-------- Material provided

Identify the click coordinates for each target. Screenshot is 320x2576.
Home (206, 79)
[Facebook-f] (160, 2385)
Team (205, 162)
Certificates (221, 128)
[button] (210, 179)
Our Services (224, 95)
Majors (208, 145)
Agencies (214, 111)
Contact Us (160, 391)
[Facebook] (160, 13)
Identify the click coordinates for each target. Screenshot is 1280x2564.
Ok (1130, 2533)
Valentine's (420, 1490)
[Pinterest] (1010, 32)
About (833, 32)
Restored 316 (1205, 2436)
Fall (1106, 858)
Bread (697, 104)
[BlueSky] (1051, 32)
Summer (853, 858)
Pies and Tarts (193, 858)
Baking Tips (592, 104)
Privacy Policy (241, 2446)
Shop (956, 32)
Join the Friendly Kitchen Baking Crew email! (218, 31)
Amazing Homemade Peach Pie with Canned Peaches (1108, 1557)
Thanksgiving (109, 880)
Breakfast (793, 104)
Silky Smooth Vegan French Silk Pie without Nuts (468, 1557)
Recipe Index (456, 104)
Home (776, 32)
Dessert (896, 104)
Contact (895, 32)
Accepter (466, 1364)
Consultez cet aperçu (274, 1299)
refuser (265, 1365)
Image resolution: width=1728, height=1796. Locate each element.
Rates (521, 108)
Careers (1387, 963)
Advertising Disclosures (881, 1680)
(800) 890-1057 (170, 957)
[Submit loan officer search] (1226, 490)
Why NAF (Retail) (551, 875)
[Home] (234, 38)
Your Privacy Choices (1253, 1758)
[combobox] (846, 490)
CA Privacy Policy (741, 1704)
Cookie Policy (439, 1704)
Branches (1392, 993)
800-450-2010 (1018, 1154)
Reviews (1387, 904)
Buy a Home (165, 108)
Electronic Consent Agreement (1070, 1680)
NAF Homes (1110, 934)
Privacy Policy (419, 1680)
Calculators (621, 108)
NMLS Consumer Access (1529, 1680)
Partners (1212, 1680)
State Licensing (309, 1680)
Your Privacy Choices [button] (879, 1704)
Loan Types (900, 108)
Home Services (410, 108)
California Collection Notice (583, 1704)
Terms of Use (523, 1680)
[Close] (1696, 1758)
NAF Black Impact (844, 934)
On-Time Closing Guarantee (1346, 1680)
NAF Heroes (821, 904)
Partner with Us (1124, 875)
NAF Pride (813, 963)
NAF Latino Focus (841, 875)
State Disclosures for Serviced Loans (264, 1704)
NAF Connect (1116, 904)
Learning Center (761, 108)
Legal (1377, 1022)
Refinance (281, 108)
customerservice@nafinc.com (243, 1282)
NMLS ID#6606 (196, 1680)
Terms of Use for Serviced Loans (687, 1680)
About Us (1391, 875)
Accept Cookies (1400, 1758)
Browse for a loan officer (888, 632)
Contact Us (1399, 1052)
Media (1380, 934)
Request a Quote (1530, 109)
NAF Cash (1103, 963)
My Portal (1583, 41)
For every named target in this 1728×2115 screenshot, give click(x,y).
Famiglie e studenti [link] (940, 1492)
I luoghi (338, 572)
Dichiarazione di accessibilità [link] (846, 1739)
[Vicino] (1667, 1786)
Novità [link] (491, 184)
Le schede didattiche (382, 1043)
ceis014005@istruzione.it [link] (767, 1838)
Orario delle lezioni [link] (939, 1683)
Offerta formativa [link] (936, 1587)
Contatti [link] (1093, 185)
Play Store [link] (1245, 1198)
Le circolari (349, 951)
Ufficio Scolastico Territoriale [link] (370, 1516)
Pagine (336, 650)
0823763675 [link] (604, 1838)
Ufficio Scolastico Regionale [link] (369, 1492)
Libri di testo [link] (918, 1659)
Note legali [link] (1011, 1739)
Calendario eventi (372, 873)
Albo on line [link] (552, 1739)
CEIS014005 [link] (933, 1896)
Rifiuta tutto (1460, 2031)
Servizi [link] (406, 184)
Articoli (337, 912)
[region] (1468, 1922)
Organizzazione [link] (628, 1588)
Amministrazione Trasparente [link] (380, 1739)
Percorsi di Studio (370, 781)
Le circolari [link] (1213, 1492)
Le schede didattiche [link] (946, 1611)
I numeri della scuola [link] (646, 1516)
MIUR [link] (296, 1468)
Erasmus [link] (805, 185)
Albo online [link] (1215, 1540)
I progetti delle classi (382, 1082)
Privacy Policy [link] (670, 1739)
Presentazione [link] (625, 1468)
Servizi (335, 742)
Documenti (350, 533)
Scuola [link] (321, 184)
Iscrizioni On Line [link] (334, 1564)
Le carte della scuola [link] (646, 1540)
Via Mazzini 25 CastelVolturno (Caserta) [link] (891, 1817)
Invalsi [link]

----------------

■ Task directions
Taking the entries above, restate exactly those lines that fall between the line with "[button] (210, 179)" and the line with "Fall (1106, 858)", keeping both of those lines too.

■ Output
[button] (210, 179)
Our Services (224, 95)
Majors (208, 145)
Agencies (214, 111)
Contact Us (160, 391)
[Facebook] (160, 13)
Identify the click coordinates for each target. Screenshot is 1280x2564.
Ok (1130, 2533)
Valentine's (420, 1490)
[Pinterest] (1010, 32)
About (833, 32)
Restored 316 (1205, 2436)
Fall (1106, 858)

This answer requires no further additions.